§ WHAT TO PRODUCE
Write out the passage of the Kyiv attack report below, starting with "Residents were instructed" and going on through "had been lifted.".

Multiple rounds of loud explosions were heard in the Ukrainian capital throughout the early hours of the morning.

“Tonight Kyiv region is once again enduring a mass enemy attack with strike drones, cruise missiles and ballistic missiles,” said Mykola Kalashnyk, the head of the regional ministry administration.

The blasts caused a residential building near the government district to shake, while dozens of people took shelter in an underground metro station in the city center.

Residents were instructed to stay in shelters as city authorities warned fires had broken out and city military administration head Tymur Tkachenko said one person had been killed and at least 20 wounded.

Ukrainian authorities and the US embassy had earlier warned of a possible significant attack on Kyiv after Russia said it would “punish” those responsible for deadly strikes in a part of eastern Ukraine under its control.

“The capital has come under a mass ballistic missile attack,” Tkachenko wrote on Telegram early on Sunday. He later said the air raid alert had been lifted.

Mayor Vitali Klitschko said damage had been recorded in every district of Kyiv, adding that a strike on a school had sparked a fire, and another on a business center had led to people being trapped in a shelter.

Ukraine had been expecting a major attack after its own forces launched a drone barrage in the Russian-occupied east of the country, which Moscow said hit a college dormitory and killed at least 18 people.

Launched overnight on Thursday to Friday, the drone salvo — one of Ukraine’s deadliest such strikes in months — also wounded 42 in Starobilsk, in the occupied Lugansk region, trapping people beneath the debris.

Ukraine denied targeting civilians, saying it had hit a Russian drone unit stationed in the Starobilsk area.

§ DATASET SECTION
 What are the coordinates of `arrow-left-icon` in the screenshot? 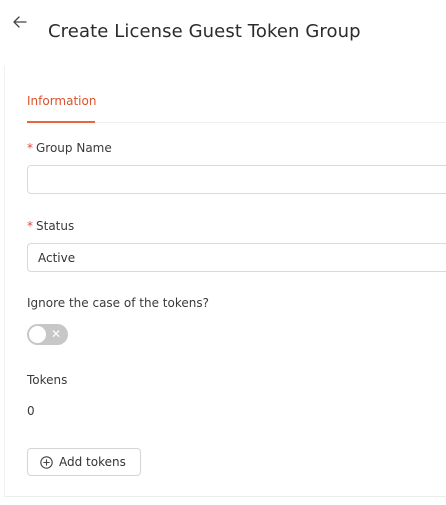 It's located at (20, 22).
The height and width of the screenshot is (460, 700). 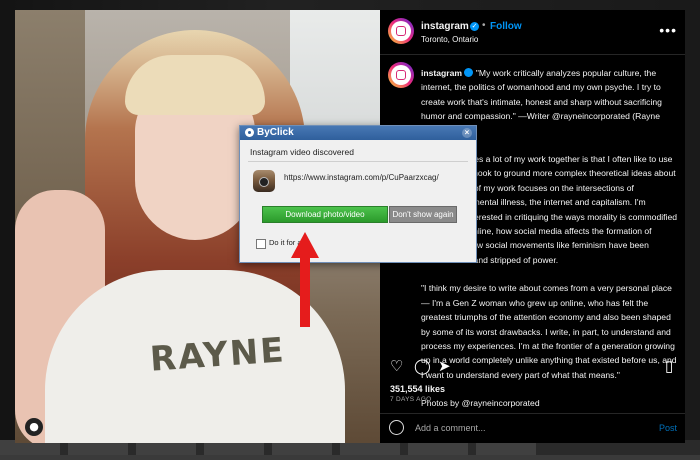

§ TASK OUTPUT
Residents were instructed to stay in shelters as city authorities warned fires had broken out and city military administration head Tymur Tkachenko said one person had been killed and at least 20 wounded.

Ukrainian authorities and the US embassy had earlier warned of a possible significant attack on Kyiv after Russia said it would “punish” those responsible for deadly strikes in a part of eastern Ukraine under its control.

“The capital has come under a mass ballistic missile attack,” Tkachenko wrote on Telegram early on Sunday. He later said the air raid alert had been lifted.